21st-Century Learning Part 3: Higher Expectations for Higher Education Today


Today, colleges are faced with much bigger challenges than just curriculum selection as they guide students toward obtaining degrees. The presence of the internet, advances in technology and social media have changed not only how students obtain knowledge, but also their expectations for how to learn most effectively.

Opportunities to create blended learning experiences must be leveraged to foster both independent and collaborative learning. By maximizing the integration of technology and face-to-face interactions, students can gain far more than just subject matter understanding. Today’s learners can better position themselves to succeed in the global workplace by developing the essential skills needed for 21st-century careers—some of which have not even been created yet.

The significant advancements in technology we’re all experiencing impact how we obtain and learn new information. Teachers and professors are no longer the only sources of information; they have become facilitators of learning that students can pursue independently. Primary and secondary institutions are leading the way to 21st-century learning by adopting innovative designs featuring flexible classroom spaces for team teaching, easily accessible technology, and labs that truly encourage and inspire innovation.

Learning institutions at all levels, including higher education, can help motivate students to grow their love of learning by focusing on providing dynamic and adaptable facilities and alternative ways to learn and solve real-world problems. 

Designing effective 21st-century college and university learning environments becomes even more critical because students at this level are so close to entering the workforce.
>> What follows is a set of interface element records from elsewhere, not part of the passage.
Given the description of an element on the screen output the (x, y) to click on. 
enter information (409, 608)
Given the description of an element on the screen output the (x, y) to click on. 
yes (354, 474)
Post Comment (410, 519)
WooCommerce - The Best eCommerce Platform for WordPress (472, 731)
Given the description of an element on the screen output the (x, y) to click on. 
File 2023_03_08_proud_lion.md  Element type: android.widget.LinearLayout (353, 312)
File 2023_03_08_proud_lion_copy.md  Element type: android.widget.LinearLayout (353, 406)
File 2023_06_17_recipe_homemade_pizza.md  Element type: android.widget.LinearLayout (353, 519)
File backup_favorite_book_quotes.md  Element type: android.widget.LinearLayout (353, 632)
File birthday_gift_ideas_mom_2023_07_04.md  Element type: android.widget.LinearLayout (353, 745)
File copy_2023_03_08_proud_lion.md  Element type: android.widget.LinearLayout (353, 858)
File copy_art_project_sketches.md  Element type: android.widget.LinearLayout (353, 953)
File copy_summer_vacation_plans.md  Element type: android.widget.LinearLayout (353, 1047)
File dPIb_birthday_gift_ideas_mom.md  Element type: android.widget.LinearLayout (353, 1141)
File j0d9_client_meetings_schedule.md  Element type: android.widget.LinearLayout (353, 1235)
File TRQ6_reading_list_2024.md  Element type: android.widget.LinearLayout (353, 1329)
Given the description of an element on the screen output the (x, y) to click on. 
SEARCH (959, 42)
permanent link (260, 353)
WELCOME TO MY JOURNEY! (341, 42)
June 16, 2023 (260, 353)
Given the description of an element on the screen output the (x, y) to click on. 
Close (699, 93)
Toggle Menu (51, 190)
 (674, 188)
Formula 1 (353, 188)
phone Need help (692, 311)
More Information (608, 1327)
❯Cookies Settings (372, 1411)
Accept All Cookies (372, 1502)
There, they will be expected to exhibit the collaboration, communication and problem-solving skills needed to succeed in today’s world. Employers want to hire workers who can identify and analyze problems quickly and work effectively to provide solutions, both independently and with others.

Designers need to provide rich, interactive and adaptive learning spaces for college students that enable them to work together, share ideas and explore active 21st-century hands-on learning. In addition to very flexible, student-focused classroom areas, innovation labs and maker spaces provide students with access to technology-friendly common areas for informal learning and project teamwork.

A great example of how a university can enhance its campus with facilities to encourage improved learning outcomes is the West Virginia School of Osteopathic Medicine’s (WVSOM) new Student Center. While the student center provides a variety of services critical to campus life (i.e. food service, bookstore and department offices), it also provides inviting informal social and study areas where students can explore and expand their learning outside of traditional classroom buildings.

Academic buildings are also required to house much more than classrooms. An example of a successful 21st-century academic building design is the new University of Cincinnati College of Business (COB), a project for which Woolpert is providing civil engineering, structural engineering and landscape architecture. The COB integrates communal space with learning spaces to encourage students and faculty to share knowledge and research. The building is also intended to spur joint research and problem solving with the community.

Renovations of existing academic buildings at health and medical science colleges are also including the integration of simulation rooms, including specialty robotic spaces, for students to receive hands-on training before they begin seeing real patients. Examples of these simulation spaces can be seen in the Clinical Evaluation Center at WVSOM as well as the Multidisciplinary Lab at Southern Illinois University’s School of Dental Medicine. Both projects demonstrate how the integration of cutting-edge technology and robotics with curriculum takes students’ practical skill development to a new level.

Creating thoughtful, inspiring and effective facilities across campuses helps leverage technology and cultivate the critical thinking and collaboration skills needed in today’s college students. Such spaces may require more innovative planning, but they ultimately result in more thoughtful, sought-after graduates who are well equipped to face the 21st-century working environment.


Denise Breunig, AIA, ALEP, LEED, AP BD+C

Registered Architect and Educational Planner Denise Breunig is Woolpert’s architecture discipline lead responsible for promoting continuous improvement within her discipline. She has over 27 years of experience designing K-12, higher education, military and other institutional projects. She is an Accredited Learning Environment Planner and expert in sustainable design.